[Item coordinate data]
************
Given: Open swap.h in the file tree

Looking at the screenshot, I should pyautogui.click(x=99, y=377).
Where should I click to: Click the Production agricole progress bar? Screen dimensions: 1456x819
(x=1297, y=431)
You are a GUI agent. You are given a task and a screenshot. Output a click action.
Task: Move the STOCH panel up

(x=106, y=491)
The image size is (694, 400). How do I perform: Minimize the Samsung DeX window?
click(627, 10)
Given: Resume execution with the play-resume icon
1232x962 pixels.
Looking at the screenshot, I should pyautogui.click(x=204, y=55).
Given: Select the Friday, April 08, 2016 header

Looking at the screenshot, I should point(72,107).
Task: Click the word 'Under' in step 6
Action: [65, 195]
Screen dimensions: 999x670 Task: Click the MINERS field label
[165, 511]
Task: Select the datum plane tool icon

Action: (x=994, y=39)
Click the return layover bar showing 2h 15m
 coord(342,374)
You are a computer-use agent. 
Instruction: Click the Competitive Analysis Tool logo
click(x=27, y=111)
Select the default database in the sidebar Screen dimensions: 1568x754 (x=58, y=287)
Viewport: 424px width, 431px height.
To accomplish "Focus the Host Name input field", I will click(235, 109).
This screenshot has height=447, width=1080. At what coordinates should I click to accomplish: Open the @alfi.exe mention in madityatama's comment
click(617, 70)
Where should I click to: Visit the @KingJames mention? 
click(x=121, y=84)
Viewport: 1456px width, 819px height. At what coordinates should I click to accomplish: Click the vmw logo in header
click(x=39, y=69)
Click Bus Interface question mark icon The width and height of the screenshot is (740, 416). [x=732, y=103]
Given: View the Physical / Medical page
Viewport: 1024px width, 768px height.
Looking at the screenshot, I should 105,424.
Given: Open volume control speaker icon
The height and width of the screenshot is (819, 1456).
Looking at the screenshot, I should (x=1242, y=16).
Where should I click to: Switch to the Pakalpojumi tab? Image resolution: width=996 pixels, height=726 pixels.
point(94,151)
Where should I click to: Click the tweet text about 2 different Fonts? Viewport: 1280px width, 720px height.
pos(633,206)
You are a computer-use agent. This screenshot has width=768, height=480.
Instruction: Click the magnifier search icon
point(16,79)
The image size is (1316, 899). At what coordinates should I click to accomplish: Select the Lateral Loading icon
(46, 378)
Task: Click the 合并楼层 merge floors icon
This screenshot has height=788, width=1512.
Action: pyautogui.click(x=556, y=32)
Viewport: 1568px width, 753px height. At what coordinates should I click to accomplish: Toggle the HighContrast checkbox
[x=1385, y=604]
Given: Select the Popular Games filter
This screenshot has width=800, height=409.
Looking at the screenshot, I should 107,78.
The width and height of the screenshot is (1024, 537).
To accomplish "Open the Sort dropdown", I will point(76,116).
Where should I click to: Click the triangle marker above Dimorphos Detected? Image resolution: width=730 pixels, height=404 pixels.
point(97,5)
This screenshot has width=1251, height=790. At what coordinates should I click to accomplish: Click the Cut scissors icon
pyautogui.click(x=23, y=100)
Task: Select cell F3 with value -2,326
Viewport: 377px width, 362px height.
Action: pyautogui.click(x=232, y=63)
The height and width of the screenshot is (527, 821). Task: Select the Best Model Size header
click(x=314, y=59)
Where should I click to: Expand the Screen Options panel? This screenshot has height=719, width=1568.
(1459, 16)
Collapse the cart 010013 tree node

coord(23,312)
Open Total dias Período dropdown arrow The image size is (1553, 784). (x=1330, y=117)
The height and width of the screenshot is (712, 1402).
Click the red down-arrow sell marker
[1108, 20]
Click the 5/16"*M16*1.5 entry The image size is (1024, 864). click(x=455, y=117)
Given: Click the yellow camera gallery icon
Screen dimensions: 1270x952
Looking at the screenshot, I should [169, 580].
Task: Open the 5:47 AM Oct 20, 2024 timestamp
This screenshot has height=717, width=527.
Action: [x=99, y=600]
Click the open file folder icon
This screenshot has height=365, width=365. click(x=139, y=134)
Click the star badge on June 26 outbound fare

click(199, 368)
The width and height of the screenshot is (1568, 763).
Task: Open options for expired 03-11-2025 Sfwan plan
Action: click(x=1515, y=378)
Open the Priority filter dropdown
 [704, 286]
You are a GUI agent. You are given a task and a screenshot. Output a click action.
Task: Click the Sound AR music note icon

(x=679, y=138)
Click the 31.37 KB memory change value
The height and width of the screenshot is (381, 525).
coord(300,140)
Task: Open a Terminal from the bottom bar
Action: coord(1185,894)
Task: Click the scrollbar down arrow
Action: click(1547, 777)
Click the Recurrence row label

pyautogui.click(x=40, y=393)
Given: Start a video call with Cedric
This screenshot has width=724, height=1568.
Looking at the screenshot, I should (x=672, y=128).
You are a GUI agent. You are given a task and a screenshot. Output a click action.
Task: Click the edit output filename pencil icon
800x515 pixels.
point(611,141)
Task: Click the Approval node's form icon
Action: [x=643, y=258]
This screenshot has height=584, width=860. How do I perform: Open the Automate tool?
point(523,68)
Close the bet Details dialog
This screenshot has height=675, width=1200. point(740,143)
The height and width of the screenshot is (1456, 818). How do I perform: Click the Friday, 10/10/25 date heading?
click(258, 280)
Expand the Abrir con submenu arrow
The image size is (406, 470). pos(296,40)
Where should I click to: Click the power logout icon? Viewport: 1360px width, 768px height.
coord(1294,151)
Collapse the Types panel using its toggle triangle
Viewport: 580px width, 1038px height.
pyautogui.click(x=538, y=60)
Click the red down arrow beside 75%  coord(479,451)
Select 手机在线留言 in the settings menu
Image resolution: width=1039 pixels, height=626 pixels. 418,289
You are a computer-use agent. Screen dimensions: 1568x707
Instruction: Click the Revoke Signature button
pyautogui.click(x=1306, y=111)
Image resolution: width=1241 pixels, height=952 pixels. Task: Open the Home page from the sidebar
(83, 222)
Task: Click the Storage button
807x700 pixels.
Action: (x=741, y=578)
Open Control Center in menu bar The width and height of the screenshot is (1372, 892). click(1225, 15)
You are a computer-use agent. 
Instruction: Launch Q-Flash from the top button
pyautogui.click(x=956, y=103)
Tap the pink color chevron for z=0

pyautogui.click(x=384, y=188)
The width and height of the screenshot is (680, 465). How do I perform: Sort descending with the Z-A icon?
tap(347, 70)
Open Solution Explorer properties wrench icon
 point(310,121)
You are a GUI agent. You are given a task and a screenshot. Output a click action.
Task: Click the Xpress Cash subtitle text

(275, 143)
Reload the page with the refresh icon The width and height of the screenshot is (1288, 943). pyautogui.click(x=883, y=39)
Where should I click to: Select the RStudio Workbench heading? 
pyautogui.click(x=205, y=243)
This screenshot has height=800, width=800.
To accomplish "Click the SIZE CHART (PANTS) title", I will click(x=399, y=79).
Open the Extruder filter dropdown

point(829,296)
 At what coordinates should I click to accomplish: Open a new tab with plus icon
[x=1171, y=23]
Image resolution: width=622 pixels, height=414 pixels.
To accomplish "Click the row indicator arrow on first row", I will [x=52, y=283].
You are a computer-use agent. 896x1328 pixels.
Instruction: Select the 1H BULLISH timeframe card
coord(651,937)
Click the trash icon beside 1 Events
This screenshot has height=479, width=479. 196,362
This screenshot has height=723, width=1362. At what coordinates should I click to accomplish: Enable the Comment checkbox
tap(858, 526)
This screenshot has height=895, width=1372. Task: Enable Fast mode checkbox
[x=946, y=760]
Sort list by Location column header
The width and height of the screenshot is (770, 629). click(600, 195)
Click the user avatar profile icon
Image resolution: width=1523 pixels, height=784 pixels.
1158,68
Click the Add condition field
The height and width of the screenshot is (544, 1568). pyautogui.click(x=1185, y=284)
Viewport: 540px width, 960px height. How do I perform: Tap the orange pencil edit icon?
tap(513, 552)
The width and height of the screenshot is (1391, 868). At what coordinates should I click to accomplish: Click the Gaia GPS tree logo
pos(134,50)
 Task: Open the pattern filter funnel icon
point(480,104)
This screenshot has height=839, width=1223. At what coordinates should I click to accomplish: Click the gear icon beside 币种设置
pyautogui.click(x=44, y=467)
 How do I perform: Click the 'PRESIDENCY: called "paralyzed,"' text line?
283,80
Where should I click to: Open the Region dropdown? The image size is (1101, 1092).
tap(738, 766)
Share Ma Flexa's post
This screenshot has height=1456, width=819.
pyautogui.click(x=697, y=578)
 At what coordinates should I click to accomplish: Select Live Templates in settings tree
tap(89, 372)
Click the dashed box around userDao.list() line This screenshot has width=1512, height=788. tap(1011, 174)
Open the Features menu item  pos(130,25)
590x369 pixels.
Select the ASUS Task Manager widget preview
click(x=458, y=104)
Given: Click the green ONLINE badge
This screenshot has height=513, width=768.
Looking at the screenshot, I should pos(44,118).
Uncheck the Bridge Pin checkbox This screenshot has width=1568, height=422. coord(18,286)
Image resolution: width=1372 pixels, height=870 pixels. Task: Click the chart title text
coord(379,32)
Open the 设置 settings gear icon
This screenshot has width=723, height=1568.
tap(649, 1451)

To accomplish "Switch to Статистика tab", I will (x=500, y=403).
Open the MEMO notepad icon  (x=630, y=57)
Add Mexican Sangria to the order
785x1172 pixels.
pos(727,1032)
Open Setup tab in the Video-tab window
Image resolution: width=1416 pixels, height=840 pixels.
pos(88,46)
************
• **Work required**
Lay out the lines from the very first one through the line containing "click(627, 10)" as a JSON list of strings, one string per line. Include both end lines and leave out blank lines.

• **Response**
[
  "Given: Open swap.h in the file tree",
  "Looking at the screenshot, I should pyautogui.click(x=99, y=377).",
  "Where should I click to: Click the Production agricole progress bar? Screen dimensions: 1456x819",
  "(x=1297, y=431)",
  "You are a GUI agent. You are given a task and a screenshot. Output a click action.",
  "Task: Move the STOCH panel up",
  "(x=106, y=491)",
  "The image size is (694, 400). How do I perform: Minimize the Samsung DeX window?",
  "click(627, 10)"
]